The Colombia-born artist Fanny Sanín has lived and worked in New York since 1971, but she has never had a museum survey in the city. Unfortunately, such neglect isn’t unusual for a Latin American woman, but in Sanín’s case it may also be a product of her style: geometric abstraction. She makes colorful, hard-edge compositions of lines and shapes. They’re the kind of paintings that had their heyday in the nineteen-sixties but haven’t been in vogue since (except for the revival of another Latin American woman painter, Carmen Herrera, in the early to mid-two-thousands). Americas Society’s “Fanny Sanín: Geometric Equations” (through July 26), curated by the art historian Edward J. Sullivan, is far from a full-on retrospective, but it’s a great step toward bringing her mesmerizing paintings into wider view. [...]

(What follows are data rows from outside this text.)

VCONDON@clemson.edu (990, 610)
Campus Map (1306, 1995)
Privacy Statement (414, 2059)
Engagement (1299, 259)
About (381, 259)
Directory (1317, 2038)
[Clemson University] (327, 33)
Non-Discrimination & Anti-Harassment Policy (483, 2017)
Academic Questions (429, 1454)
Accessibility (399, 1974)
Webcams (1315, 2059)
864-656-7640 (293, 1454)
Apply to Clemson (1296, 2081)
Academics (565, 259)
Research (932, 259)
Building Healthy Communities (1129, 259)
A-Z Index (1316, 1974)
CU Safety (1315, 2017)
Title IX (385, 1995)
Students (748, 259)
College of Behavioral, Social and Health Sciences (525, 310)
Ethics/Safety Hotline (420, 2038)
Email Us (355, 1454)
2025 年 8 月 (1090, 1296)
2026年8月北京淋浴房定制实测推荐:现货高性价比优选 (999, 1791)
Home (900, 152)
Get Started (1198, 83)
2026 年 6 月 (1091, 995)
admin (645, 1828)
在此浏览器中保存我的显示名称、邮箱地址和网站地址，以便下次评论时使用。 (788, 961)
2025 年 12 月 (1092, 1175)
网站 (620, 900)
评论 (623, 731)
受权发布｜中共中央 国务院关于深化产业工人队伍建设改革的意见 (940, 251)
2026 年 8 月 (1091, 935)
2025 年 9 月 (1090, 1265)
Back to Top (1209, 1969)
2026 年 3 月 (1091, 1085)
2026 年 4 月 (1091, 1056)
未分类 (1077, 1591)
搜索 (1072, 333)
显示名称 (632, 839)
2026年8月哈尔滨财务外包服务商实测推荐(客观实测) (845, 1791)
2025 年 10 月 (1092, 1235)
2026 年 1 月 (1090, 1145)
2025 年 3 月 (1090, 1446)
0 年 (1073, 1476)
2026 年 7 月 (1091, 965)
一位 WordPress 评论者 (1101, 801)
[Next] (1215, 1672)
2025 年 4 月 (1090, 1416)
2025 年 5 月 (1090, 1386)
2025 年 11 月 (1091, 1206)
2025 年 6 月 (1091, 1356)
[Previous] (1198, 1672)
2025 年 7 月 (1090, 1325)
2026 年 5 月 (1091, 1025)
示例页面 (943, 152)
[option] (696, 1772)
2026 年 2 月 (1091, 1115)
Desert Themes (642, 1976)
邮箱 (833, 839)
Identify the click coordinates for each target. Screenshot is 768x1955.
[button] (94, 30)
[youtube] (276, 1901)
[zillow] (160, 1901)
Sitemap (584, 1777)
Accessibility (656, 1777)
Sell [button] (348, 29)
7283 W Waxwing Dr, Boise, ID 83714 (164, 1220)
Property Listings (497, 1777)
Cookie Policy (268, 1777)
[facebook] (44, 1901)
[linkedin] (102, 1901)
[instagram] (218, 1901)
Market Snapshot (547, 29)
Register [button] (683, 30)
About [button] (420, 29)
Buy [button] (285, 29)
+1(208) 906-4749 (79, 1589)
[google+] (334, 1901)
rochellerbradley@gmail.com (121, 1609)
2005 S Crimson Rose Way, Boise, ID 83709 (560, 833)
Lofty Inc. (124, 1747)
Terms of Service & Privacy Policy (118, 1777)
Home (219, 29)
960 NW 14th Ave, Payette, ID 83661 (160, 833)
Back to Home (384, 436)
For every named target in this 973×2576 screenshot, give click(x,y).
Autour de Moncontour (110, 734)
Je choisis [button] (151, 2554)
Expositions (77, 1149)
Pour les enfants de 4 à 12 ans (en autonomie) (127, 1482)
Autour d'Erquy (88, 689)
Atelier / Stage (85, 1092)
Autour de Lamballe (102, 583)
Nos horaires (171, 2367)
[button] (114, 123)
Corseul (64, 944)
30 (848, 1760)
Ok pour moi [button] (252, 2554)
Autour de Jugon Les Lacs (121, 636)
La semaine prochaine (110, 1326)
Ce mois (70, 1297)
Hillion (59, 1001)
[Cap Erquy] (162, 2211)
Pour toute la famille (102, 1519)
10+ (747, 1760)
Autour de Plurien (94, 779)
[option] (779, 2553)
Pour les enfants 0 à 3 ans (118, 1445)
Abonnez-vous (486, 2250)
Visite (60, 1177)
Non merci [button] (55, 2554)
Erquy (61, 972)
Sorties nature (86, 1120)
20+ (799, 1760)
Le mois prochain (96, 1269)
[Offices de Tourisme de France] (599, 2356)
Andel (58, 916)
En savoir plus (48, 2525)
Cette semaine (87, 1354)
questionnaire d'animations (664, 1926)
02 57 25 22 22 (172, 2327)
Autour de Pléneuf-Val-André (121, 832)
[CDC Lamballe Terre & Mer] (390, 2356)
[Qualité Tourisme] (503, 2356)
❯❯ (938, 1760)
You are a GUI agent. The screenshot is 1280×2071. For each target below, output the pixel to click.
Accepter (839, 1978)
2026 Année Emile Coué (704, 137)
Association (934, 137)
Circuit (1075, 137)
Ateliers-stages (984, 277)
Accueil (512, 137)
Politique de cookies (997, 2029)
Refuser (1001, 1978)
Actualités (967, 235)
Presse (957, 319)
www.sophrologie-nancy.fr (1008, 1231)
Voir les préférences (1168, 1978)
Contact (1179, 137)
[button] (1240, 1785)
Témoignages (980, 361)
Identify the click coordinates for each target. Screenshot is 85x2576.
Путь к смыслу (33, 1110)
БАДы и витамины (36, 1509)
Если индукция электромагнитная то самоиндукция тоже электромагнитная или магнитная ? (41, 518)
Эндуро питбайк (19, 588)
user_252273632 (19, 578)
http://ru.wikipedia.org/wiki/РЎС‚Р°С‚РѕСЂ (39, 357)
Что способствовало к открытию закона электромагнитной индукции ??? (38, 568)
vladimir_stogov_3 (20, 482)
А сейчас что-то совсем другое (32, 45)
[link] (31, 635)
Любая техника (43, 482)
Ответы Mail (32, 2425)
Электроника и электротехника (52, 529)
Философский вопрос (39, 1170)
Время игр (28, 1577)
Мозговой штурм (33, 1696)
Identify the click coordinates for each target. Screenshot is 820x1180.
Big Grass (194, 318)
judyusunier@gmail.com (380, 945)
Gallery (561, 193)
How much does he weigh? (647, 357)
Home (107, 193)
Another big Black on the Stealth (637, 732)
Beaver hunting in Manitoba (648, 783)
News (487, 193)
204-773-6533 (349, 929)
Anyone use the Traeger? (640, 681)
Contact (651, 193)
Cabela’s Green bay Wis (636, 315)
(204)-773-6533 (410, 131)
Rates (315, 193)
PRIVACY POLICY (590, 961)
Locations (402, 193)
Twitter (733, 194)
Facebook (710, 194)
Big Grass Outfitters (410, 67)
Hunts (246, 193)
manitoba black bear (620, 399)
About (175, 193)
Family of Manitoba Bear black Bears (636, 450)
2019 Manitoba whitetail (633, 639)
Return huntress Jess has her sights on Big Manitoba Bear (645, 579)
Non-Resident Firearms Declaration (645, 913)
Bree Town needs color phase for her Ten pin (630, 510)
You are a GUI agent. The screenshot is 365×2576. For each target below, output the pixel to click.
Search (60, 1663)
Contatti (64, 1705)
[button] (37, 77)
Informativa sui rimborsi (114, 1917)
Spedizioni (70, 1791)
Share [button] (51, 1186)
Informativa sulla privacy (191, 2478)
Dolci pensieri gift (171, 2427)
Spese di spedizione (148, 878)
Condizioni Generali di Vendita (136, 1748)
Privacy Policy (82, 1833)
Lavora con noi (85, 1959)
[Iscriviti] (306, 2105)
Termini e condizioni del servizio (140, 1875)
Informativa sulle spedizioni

All this speaks to Sanín’s masterful ability to create harmony out of tension. Her paintings are a delight to look at, with pleasure arising from the complex interplay of colors—say, black against red against orange—or subtle variations in adjoining geometric shapes. It’s no wonder that Sanín makes many preparatory studies, some of which are on display: her work is exacting. But the feat is that it’s also affective—out of meticulousness she creates an abundance of feeling.